The shadow of Charlie Kaufman hovers like a drone over a significant part of contemporary audiovisuals. Every so often a work appears influenced by the unique (meta)narrative universe of the New York creator.
Recent examples: ‘Beau is afraid’, ‘Dream Scenario’, The shine of television, the video clip ‘We Can’t Be Friends (Wait for Your Love)’… And now this ‘If I died tomorrow’.
The director Celia Giraldo, who released her debut film ‘A Common Place’ this year, soaks up Kaufman’s particular poetics in its most playful aspect to build a fantasy, with echoes of Kafka and Lewis Carroll, which we could title, paraphrasing to Ari Aster’s film, ‘Rigoberta is afraid’. Fear of loss, of illness, of an unintelligible god… Of death, in short.
The song, inspired, according to Bandini herself, in a fragment of Dostoyevsky’s ‘The Idiot’ – “Nothing was more painful to him than this thought: If only he didn’t die.
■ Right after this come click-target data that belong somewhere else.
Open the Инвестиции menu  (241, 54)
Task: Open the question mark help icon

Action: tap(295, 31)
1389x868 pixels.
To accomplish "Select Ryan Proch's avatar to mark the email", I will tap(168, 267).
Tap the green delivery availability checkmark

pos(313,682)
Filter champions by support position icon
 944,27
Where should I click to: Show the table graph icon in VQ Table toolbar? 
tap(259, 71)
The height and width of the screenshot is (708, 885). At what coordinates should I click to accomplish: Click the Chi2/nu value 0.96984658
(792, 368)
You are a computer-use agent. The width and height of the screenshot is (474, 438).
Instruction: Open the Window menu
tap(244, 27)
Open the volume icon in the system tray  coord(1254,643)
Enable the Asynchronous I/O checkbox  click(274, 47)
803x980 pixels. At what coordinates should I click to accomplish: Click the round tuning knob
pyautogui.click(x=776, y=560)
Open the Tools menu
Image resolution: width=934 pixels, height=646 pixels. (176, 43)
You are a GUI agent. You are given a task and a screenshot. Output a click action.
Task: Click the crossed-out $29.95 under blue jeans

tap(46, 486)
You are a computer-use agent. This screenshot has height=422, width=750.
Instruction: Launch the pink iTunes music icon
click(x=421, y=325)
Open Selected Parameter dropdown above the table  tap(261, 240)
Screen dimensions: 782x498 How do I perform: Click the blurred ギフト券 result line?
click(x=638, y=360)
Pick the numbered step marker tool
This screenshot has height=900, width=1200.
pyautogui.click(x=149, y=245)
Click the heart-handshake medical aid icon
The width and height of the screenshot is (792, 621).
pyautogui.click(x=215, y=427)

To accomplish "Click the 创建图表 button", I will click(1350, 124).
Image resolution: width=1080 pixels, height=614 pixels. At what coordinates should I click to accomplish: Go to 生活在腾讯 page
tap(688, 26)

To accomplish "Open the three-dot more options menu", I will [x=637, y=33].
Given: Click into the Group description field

If they gave me my life back. What eternity would open before me!” – is illustrated by Giraldo through a dreamlike guided tour of a museum where representations of Paula Ribó’s desires and reproaches are exhibited… “if she died tomorrow.”
The clip also includes some winks and tributes. The most explicit: Franco Battiato’s song ‘Permanent Center of Gravity’ and Kate Bush dancing in the ‘Wuthering Heights’ video clip. The most hermetic (at least for me): ‘Sad Girls’ Club’ and ‘The Flea on the Couch’. Does anyone know what this refers to?